* _EXERCISE AIM_: Repeat exactly the lines from the line containing "Open table preferences" through the last line of the records below, inclusive, and nothing else.

* _STORED DATA_:
══════

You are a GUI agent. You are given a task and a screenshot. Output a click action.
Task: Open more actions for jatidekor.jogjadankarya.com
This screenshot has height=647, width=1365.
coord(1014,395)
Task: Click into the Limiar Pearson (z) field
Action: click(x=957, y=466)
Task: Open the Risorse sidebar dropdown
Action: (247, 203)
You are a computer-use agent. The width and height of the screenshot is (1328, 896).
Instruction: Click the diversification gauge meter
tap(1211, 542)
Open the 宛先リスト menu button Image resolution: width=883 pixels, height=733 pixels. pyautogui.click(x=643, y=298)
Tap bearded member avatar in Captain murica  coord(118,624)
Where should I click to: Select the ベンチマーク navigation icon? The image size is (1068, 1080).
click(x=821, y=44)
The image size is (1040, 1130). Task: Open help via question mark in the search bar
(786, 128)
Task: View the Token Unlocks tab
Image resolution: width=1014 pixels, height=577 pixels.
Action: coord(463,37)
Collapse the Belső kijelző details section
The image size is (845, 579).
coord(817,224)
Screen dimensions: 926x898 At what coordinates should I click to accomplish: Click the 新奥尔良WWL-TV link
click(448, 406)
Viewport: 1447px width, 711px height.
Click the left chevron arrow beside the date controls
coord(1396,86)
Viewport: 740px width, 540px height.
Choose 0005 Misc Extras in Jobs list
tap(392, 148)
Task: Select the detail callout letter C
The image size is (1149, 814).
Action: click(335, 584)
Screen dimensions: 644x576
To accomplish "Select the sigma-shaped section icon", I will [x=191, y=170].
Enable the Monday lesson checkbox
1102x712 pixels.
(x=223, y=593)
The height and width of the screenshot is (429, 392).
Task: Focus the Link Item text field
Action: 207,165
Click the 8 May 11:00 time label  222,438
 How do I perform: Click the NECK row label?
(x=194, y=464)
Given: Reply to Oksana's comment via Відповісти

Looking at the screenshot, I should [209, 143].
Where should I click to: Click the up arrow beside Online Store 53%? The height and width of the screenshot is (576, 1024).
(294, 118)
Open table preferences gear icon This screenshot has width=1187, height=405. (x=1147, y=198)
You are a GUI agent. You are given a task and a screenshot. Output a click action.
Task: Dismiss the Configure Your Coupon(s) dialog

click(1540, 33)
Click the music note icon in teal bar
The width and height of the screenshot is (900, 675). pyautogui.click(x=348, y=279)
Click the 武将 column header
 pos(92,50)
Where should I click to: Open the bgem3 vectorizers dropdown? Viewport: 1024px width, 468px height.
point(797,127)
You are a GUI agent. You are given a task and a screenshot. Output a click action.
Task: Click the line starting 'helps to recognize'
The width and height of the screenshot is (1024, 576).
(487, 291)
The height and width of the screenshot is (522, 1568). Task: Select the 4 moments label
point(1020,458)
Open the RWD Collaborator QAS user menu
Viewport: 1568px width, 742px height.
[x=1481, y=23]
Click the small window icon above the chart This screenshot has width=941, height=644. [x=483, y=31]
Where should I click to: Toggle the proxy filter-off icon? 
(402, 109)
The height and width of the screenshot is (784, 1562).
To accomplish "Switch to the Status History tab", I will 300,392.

══════

* _YOUR RESPONSE_:
Open table preferences gear icon This screenshot has width=1187, height=405. (x=1147, y=198)
You are a GUI agent. You are given a task and a screenshot. Output a click action.
Task: Dismiss the Configure Your Coupon(s) dialog

click(1540, 33)
Click the music note icon in teal bar
The width and height of the screenshot is (900, 675). pyautogui.click(x=348, y=279)
Click the 武将 column header
 pos(92,50)
Where should I click to: Open the bgem3 vectorizers dropdown? Viewport: 1024px width, 468px height.
point(797,127)
You are a GUI agent. You are given a task and a screenshot. Output a click action.
Task: Click the line starting 'helps to recognize'
The width and height of the screenshot is (1024, 576).
(487, 291)
The height and width of the screenshot is (522, 1568). Task: Select the 4 moments label
point(1020,458)
Open the RWD Collaborator QAS user menu
Viewport: 1568px width, 742px height.
[x=1481, y=23]
Click the small window icon above the chart This screenshot has width=941, height=644. [x=483, y=31]
Where should I click to: Toggle the proxy filter-off icon? 
(402, 109)
The height and width of the screenshot is (784, 1562).
To accomplish "Switch to the Status History tab", I will 300,392.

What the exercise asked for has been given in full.